### Objectif
Dans l'extrait sur le néolibéralisme, recopiez mot pour mot le passage qui s'ouvre sur les mots contenant « En ce sens, il » et se ferme sur « socialisation des pertes. ».

### Extrait affiché
__________________________________________________

J’évite de donner des liens de vidéos mais l’interview ci-après de P. Dardot (que j’ai découvert) fourmille d’analyses assez profondes – en tout cas que je n’avais pas entendu aussi clairement formulées – sur les thèmes de l’intervention des États et de leurs relations avec les entreprises dans une économie néolibérale.
@ Bob
[« le besoin d’une intervention de l’Etat notamment pour atténuer les crises cycliques du capitalisme. En poussant le bouchon, on peut dire que Keynes a sauvé le capitalisme dans les années 1930… » et que les États l’ont re-sauvé en 2008.]
Tout à fait. Le « vrai » libéralisme, celui qui était prêt à « laisser faire, laisser passer » devant une crise cyclique comme le fit Hoover en 1929 est mort avec lui. Après la récession massive des années 1930 qui a faille emporter le capitalisme, tout le monde a bien compris. Et si les néolibéraux jouent en théorie avec l’idée de laisser tout à la régulation du marché, en pratique ils sont les premiers à demander l’intervention de l’Etat quand le marché déraille.
En ce sens, il est faux de voir dans le néolibéralisme un retour au libéralisme classique. Le néolibéralisme, c’est plutôt une logique de privatisation des bénéfices et socialisation des pertes.
@ Descartes
Merci pour cette analyse. je n’ai pas accès à l’article en question, mais la partie accessible est déjà assez parlante, je cite: “Il nous faut ensuite disposer des mots justes qui permettront de rendre visibles les avantages du projet en question et donc renoncer à utiliser les formules que nous savons désormais rejetées par une large partie de la population.”
Ce qui transpire de cet extrait est très révélateur: selon Mme Méda, ce que le peuple rejette, ce sont “les formules”, et non les actes. il suffit donc de trouver d’autres “formules” pour nommer l’écologie punitive, la théorie du ruissellement, le pédagogisme exacerbé, le laxisme judiciaire, le communautarisme et j’en passe, des “mots justes”, et le peuple sera convaincu. On est dans la plus pure approche macroniste: si vous n’êtes pas d’accord avec moi, c’est que vous ne m’avez pas compris.

__________________________________________________

### Données fournies
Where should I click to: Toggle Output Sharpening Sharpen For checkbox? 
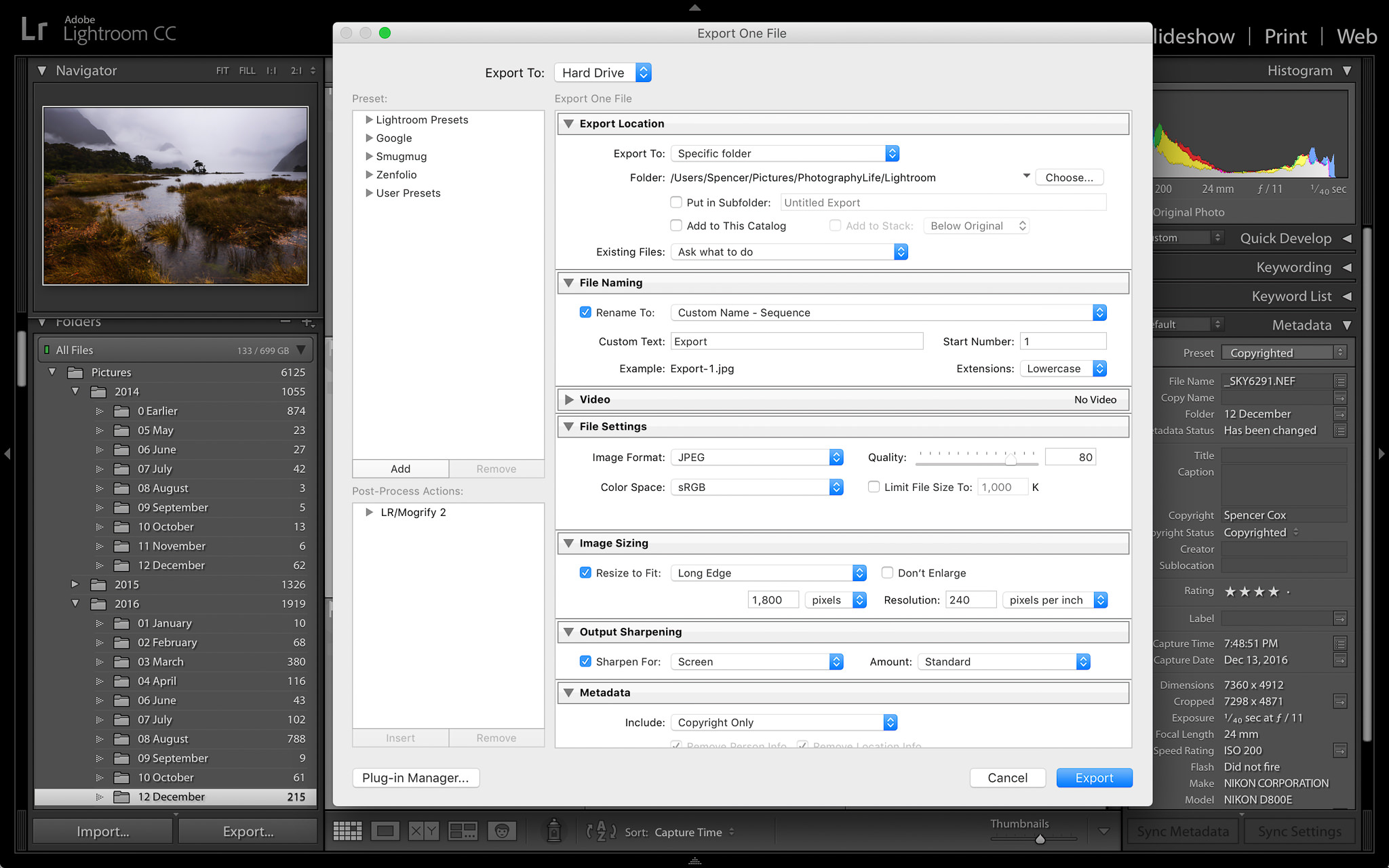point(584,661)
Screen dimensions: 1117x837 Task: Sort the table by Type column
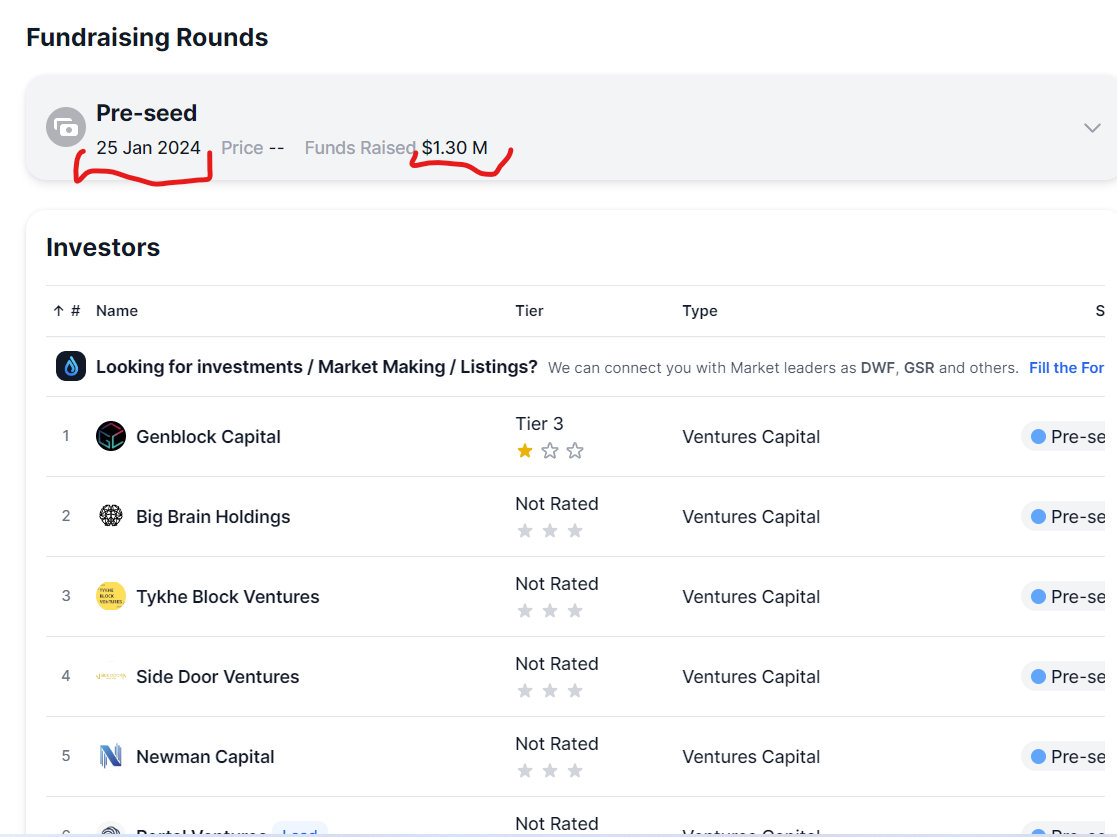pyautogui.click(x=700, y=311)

__________________________________________________

### Résultat attendu
En ce sens, il est faux de voir dans le néolibéralisme un retour au libéralisme classique. Le néolibéralisme, c’est plutôt une logique de privatisation des bénéfices et socialisation des pertes.